Publications des agents du Cirad

Cirad

An automatic phenotyping pipeline to track maize organs over time

Daviet B., Fernandez R., Cabrera-Bosquet L., Pradal C., Fournier C.. 2022. In : 7th International Plant Phenotyping Symposium: Plant phenotyping for a sustainable future. Book of abstracts. Wageningen : IPPN, p. 47. International Plant Phenotyping Symposium (IPPS 2022). 7, 2022-09-26/2022-09-30, Wageningen (Pays-Bas).

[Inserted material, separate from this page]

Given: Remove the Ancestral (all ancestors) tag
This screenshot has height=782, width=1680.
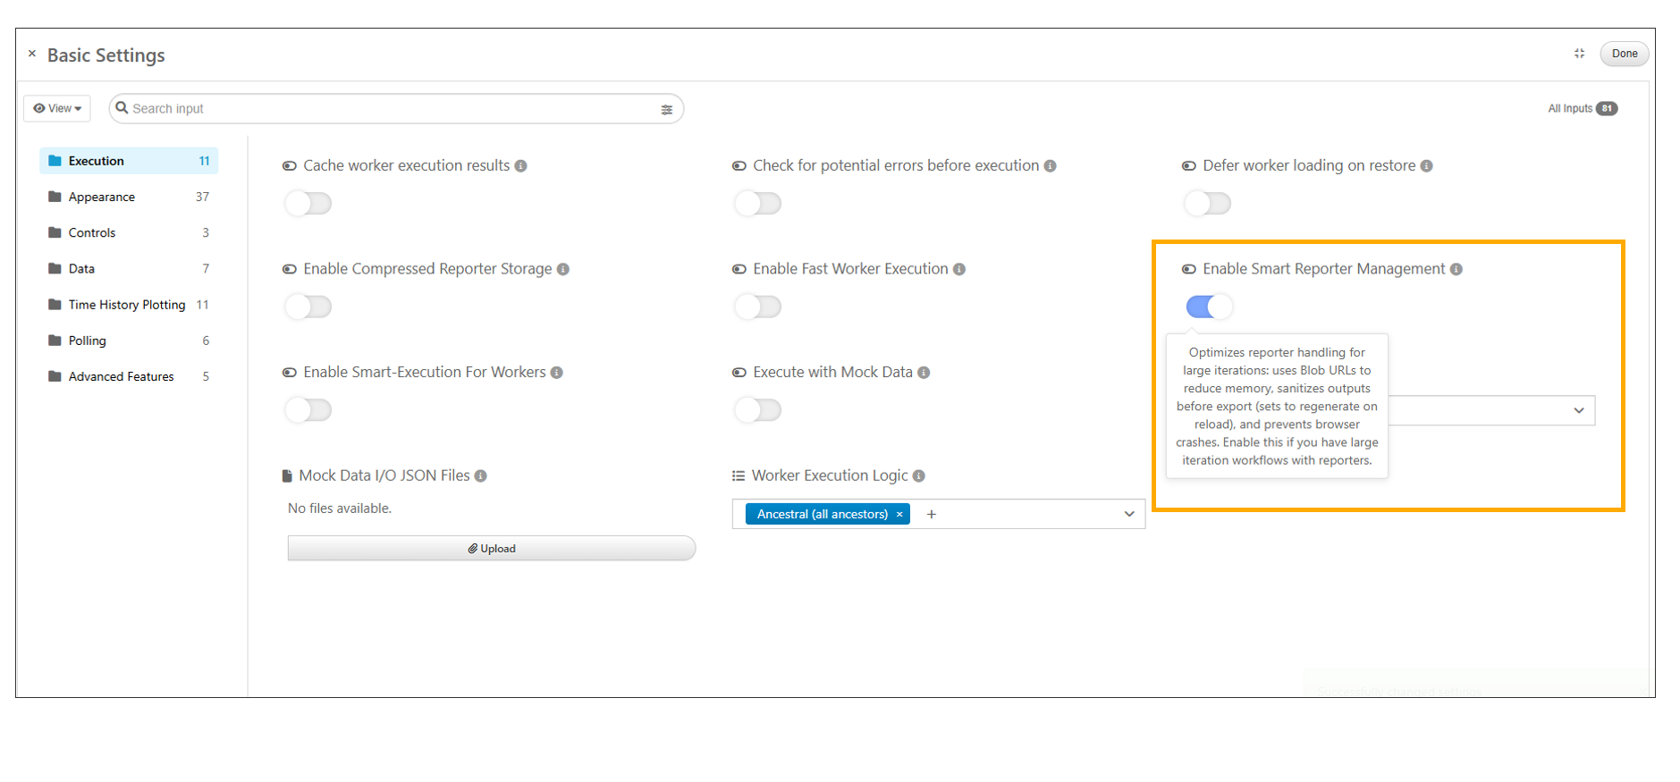Looking at the screenshot, I should click(x=899, y=515).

High-throughput phenotyping platforms allow to study the function and form of a large number of genotypes subjected to different growing conditions (GxE). A number of image acquisition and processing pipelines have been developed to automate this process for various plant species. However, complex architecture and developmental shoot traits require extracting both a 3D reconstruction of the plant, and a temporal tracking of each organ, from images. Currently, no such method has been validated for Poaceae with complex experimental conditions (thousands of plants, complete development cycle follow-up). Here we propose a new pipeline to extract a 3D+t reconstruction of maize at organ level from images, which allows studying plant architecture and individual organ development over time during the entire growth cycle. The Phenomenal pipeline [Artzet et al. 2019] is used to segment stem, ligulated leaves, and growing leaves in 3D from RGB images for each date, with an improved stem detection based on deep-learning. Sequence alignment is used as an original way to perform the temporal tracking of ligulated leaves, by exploiting both their consistent shape over time, and unambiguous topology along the stem axis. Growing leaves are tracked afterwards with a distance-based approach. This pipeline was validated on a dataset of 60 maize hybrids imaged daily from emergence to maturity in the PHENOARCH platform. Stem tip was precisely detected (RMSE < 2.1cm) over time. 97.7% and 85.3% of ligulated and growing leaves respectively were assigned to the correct rank after tracking, on 30 plants x 55 dates. The pipeline allowed to extract various development and architecture traits at organ level, with good correlation to manual observations overall, on random subsets of 10 to 355 plants. These results show the applicability of sequence alignment to the field of phenotyping and temporal tracking, and the usability of this pipeline for large maize GxE analysis.